Mark C. Kohler scite author profile

Phosphorus-carbon bond formation from discrete transition metal complexes have been investigated through a combination of synthetic, spectroscopic, crystallographic, and computational methods. Reactive intermediates of the type (diphosphine)Pd(aryl)(P(O)(OEt) 2 ) have been prepared, characterized, and studied as possible intermediates in metal-mediated coupling reactions. Several of the reactive intermediates were characterized crystallographically, and a discussion of the solid state structures is presented.

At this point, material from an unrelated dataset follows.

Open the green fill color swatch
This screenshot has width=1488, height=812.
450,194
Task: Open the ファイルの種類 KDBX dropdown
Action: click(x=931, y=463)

In contrast to other carbon-heteroelement bond forming reactions, palladium complexes containing electrondonating substituents on the aromatic fragment exhibited faster rates of reductive elimination. Large bite angle diphosphine ligands induced rapid rates of elimination, while bipyridine and small bite angle diphosphine ligands resulted in much slower rates of elimination. An investigation of the effect of typical impurities on the elimination reaction was carried out. While excess diphosphine, pyridine, and acetonitrile had little effect on the observed rate, the addition of water slowed the phosphorus-carbon bond forming reaction. Coordination of water to the complex was observed spectroscopically and crystallographically. Computational studies were utilized to probe the reaction pathways for P-C bond formation via Pd catalysis.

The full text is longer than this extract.